Brexit – the prospective changes in company law for private and overseas companies
05 February 2020
This article is to update you on, and explain the expected timing as to, the changes in company law for private and overseas companies to be brought about by the UK’s withdrawal from the EU. In practice, only companies with a connection to the EEA will be impacted and the action points for them will be fairly minimal.
The timing of these changes
Under the European Union (Withdrawal Agreement) Act 2020, the changes summarised below are expected to take place on or by reference to the end of the implementation period, expected to be 11pm UK time 31 December 2020 (the switch over date).
Read on if you are an owner or manager of a private company incorporated in England and Wales or if you are an overseas company incorporated in the EEA (EEA overseas company).
What are the changes?
Here is a summary. There are similar provisions for LLPs:
- EEA overseas company - removal of reduced requirements as to information filings, and disclosures in business communications and websites and names (as compared with a non-EEA overseas company). Three months to address the changes.
- EEA overseas company that is a director or secretary of a UK company - removal of reduced filing requirements (as compared with a non-EEA corporate officer). Three months to supply the additional information.
- Political parties and expenditure - removal of references to the EU, so the requirements for shareholder authorisation will only apply to UK elections and referendums.
- No more EU cross-border mergers involving a UK company - revocation of the EU cross-border mergers regime.
These accounts changes apply for financial years beginning on or after the switch over date.
- EEA overseas company - removal of the reduced requirements (as compared with other overseas companies) as to the production, audit and filing of their accounts.
- Reduced scope of these exemptions from producing accounts. They will only be available to UK subsidiaries of certain UK parents:
- accounts for a dormant UK subsidiary of an EEA parent;
- group accounts for an intermediate UK parent company with an EEA parent (instead the intermediate company may be able to take advantage of the existing exemption that applies if it has a non-EEA parent - that exemption will apply in future to all non-UK parents).
For more information, click here: The Accounts and Reports (Amendment) (EU Exit) Regulations 2019 (SI 2019/145) Explanatory Memorandum
- Reduced scope of the subsidiaries audit exemption. It will no longer be available to a UK subsidiary of an EEA parent. It will only be available to a UK subsidiary of a UK parent.
For more information, click here: The Statutory Auditors and Third Country Auditors (Amendment) (EU Exit) Regulations 2020 (SI 2020/108) Explanatory Memorandum
International Accounting Standards
- UK companies which use EU-adopted IAS, will need to use UK-adopted IAS for financial years beginning on or after the switch over date.
- There will be a national framework for endorsement and adoption of IFRS for use in the UK.
Just one more thing
This article is based on the Statutory Instruments, the Act and Government guidance available to us at the time of writing this. The negotiations on the future relationship between the UK and the EU during the implementation period may result in amendments to these anticipated changes. We will be watching the situation closely and will report again if appropriate.
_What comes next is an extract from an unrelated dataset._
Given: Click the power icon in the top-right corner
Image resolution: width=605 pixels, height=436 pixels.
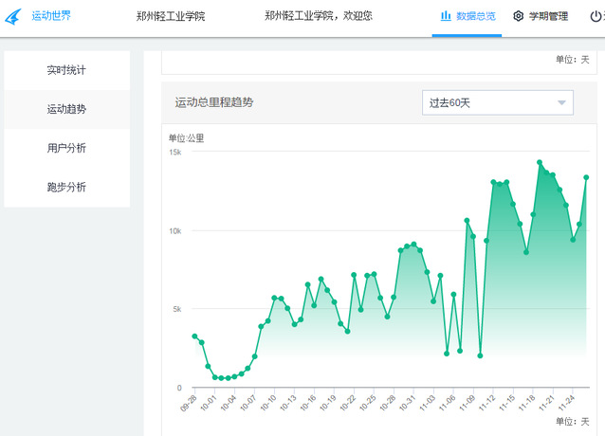Looking at the screenshot, I should [x=596, y=16].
Companies incorporated in the UK and EEA overseas companies will need to address the above noted changes, where relevant to them.
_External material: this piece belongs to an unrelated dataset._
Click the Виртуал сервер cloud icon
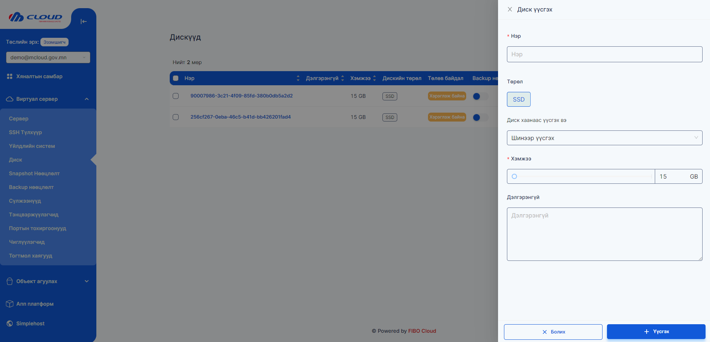This screenshot has height=342, width=710. pyautogui.click(x=10, y=99)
A UK company should also seek local law advice now, if it has not already done so, as to the effect of its connections with any of the remaining EU Member States (EU-27); for example if the company has an established place of business in any of the EU-27.
UK LLPs will have similar work to do.
For more information on the legal changes arising from Brexit in our other service areas, click here.
The UK left the EU at 11pm (UK time) on 31 January 2020. The EU Parliament officially approved the terms of the revised deal negotiated by the Johnson Government, and the UK Parliament has finally passed the legislation needed to implement it in the UK. This provides more certainty for UK businesses, although trade talks will now need to decide the shape of the ongoing future relationship between the UK and the EU.
The changes and hence our recommended action points, as a result of Brexit, will be relatively minor under English and Welsh company law. In practice they will only affect companies with a connection to the EEA.